◆ **What to work on**
An exact reproduction of the lines from the one with "Click the Share icon in the toolbar" to the end of the data below is required. No other lines may be included.

◆ **Input material**
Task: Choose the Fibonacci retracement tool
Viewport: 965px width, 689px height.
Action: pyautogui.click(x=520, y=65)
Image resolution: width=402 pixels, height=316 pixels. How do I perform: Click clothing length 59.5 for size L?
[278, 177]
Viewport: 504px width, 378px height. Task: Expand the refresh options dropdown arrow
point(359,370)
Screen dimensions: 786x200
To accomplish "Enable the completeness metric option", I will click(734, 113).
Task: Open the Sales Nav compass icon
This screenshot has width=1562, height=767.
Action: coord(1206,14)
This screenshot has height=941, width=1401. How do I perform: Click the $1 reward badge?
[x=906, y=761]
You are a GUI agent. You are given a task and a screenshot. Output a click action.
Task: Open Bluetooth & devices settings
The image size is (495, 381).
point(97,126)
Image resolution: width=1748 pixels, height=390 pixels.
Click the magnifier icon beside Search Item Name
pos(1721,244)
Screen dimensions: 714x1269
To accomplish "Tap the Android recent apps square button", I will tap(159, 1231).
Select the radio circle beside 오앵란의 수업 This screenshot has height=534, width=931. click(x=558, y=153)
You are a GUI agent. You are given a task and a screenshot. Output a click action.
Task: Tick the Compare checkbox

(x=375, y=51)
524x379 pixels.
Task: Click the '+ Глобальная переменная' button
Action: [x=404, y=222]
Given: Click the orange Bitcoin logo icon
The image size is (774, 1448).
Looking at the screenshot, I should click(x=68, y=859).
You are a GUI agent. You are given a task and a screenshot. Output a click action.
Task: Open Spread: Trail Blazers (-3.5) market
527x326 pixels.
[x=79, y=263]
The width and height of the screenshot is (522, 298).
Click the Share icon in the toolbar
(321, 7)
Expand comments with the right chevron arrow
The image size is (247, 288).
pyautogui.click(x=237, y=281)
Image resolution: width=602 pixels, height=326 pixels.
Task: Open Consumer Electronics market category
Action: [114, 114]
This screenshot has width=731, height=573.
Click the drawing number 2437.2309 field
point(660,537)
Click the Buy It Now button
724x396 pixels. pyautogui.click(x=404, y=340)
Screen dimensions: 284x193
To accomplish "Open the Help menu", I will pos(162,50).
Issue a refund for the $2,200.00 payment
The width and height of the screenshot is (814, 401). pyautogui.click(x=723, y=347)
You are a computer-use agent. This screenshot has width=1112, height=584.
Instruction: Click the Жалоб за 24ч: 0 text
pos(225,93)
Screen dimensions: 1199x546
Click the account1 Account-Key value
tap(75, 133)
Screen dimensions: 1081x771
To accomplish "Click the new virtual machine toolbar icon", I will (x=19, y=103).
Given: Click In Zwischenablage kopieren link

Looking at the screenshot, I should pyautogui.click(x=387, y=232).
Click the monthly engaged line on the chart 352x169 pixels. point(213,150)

◆ **Output below**
Click the Share icon in the toolbar
(321, 7)
Expand comments with the right chevron arrow
The image size is (247, 288).
pyautogui.click(x=237, y=281)
Image resolution: width=602 pixels, height=326 pixels.
Task: Open Consumer Electronics market category
Action: [114, 114]
This screenshot has width=731, height=573.
Click the drawing number 2437.2309 field
point(660,537)
Click the Buy It Now button
724x396 pixels. pyautogui.click(x=404, y=340)
Screen dimensions: 284x193
To accomplish "Open the Help menu", I will pos(162,50).
Issue a refund for the $2,200.00 payment
The width and height of the screenshot is (814, 401). pyautogui.click(x=723, y=347)
You are a computer-use agent. This screenshot has width=1112, height=584.
Instruction: Click the Жалоб за 24ч: 0 text
pos(225,93)
Screen dimensions: 1199x546
Click the account1 Account-Key value
tap(75, 133)
Screen dimensions: 1081x771
To accomplish "Click the new virtual machine toolbar icon", I will (x=19, y=103).
Given: Click In Zwischenablage kopieren link

Looking at the screenshot, I should pyautogui.click(x=387, y=232).
Click the monthly engaged line on the chart 352x169 pixels. point(213,150)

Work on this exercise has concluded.